### Data for the task

_ _ _ _ _ _ _

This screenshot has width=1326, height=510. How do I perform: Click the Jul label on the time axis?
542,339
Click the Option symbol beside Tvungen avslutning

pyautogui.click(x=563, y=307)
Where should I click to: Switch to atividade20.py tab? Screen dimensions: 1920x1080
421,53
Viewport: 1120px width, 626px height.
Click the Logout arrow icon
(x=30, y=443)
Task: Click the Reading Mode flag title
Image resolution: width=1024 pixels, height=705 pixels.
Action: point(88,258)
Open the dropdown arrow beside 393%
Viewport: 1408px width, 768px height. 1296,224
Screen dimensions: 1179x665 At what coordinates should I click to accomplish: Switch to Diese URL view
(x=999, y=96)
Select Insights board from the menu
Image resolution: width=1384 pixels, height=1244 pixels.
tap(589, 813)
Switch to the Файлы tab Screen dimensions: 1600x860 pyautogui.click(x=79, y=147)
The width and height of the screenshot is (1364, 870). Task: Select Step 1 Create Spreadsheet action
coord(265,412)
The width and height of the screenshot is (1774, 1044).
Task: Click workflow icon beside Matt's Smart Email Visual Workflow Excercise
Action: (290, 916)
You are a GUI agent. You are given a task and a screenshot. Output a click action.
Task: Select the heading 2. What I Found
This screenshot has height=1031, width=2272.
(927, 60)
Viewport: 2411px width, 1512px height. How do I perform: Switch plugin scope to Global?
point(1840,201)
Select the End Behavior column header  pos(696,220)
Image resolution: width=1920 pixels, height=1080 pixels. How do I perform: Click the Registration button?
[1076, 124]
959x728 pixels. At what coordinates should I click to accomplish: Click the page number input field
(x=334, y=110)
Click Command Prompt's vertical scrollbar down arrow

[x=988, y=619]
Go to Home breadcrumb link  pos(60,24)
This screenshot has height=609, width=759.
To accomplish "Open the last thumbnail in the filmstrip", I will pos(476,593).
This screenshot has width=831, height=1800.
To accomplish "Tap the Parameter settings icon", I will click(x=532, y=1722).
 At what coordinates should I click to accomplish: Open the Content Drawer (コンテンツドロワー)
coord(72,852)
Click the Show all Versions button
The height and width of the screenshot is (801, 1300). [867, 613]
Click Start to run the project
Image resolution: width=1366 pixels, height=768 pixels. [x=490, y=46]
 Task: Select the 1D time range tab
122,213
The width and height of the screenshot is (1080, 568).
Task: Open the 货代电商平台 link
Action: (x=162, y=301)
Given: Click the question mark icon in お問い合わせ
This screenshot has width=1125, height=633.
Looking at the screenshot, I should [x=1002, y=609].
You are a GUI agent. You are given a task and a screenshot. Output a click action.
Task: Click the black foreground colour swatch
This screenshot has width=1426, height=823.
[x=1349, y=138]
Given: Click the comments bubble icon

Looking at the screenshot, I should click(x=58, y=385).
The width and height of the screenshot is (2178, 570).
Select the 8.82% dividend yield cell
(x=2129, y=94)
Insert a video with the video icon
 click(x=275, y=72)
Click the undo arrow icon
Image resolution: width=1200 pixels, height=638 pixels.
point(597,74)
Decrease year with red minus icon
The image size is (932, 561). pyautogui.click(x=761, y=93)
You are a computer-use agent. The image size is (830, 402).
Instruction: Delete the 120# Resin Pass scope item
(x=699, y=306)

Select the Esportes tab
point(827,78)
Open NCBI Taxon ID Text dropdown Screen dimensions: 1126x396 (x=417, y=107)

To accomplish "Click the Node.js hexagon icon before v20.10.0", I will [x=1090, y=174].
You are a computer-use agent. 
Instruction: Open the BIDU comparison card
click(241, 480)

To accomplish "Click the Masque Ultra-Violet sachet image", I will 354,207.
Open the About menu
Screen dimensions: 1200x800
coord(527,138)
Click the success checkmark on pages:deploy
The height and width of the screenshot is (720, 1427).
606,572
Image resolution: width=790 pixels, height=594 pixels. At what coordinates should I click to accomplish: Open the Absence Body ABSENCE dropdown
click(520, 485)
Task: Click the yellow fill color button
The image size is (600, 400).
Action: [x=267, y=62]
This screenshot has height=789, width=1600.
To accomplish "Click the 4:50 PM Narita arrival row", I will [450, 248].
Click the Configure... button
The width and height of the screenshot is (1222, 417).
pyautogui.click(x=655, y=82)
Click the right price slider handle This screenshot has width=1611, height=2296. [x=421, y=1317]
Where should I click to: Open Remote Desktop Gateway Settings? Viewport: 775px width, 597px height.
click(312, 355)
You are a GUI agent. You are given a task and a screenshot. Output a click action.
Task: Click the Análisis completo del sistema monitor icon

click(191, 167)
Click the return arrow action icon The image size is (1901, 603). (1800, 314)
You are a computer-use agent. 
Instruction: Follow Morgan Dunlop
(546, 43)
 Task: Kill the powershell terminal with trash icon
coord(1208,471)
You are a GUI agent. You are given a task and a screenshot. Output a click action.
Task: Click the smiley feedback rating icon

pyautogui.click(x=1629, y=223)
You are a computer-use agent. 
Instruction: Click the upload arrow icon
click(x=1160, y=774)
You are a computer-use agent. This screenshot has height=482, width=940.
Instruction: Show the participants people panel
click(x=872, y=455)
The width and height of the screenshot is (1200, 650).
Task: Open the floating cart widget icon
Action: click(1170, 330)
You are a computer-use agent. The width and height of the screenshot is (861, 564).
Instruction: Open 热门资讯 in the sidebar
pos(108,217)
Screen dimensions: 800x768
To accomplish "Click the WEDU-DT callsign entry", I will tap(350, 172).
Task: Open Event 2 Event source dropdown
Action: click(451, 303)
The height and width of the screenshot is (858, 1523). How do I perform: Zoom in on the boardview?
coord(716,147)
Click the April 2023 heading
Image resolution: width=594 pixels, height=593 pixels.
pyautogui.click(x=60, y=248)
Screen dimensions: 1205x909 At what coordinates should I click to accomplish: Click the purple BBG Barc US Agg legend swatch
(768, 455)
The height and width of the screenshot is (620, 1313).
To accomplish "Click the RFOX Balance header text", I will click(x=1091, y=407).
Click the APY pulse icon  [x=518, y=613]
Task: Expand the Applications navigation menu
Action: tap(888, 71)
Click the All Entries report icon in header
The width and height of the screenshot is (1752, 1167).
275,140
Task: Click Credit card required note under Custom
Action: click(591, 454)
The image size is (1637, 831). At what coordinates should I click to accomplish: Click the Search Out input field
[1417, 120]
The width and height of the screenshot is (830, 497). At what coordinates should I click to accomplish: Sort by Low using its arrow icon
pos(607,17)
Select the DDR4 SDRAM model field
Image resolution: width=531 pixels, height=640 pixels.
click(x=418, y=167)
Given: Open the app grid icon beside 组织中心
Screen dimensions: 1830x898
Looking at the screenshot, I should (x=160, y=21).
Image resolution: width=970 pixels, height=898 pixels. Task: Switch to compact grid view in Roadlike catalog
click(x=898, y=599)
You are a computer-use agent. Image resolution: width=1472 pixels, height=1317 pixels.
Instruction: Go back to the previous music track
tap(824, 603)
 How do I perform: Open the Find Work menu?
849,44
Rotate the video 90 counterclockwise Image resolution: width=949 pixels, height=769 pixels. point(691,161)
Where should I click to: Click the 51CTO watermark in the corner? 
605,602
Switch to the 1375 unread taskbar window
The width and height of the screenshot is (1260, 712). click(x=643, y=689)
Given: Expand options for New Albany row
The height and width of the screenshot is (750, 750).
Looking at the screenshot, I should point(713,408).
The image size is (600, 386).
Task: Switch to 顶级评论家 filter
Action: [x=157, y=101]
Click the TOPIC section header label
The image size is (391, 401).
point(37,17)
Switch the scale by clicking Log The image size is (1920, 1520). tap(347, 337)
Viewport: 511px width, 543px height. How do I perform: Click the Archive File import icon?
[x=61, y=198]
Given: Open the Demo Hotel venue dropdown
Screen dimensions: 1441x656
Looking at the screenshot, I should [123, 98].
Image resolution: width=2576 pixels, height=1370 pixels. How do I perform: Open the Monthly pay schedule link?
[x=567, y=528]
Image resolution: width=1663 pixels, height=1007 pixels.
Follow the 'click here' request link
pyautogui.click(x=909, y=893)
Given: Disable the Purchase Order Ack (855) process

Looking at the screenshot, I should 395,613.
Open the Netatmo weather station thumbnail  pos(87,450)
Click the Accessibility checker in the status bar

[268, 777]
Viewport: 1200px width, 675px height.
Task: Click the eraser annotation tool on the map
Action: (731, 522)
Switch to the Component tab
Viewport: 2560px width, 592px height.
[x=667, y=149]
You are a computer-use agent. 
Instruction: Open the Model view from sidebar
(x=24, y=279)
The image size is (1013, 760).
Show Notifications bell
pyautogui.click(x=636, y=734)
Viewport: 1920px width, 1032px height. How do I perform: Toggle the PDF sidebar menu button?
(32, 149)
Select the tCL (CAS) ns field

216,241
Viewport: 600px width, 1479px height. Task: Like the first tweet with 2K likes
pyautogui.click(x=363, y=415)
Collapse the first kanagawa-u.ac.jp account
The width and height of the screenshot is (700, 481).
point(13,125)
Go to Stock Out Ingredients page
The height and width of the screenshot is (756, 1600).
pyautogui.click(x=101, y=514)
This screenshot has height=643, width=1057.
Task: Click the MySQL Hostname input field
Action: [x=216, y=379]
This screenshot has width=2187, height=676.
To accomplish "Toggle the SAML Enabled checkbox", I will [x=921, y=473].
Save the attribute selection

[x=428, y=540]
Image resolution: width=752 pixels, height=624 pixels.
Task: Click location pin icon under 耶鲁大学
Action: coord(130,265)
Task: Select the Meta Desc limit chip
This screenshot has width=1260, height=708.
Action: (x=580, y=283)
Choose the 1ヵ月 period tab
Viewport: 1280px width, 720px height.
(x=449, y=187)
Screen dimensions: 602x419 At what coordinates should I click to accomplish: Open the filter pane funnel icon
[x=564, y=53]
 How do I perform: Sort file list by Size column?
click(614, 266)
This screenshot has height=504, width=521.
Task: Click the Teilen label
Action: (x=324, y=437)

_ _ _ _ _ _ _

### Exercise brief
Filter the entries down to the lines with the word "heading" in them, and copy those lines.

### Written answer
Task: Select the heading 2. What I Found
Click the April 2023 heading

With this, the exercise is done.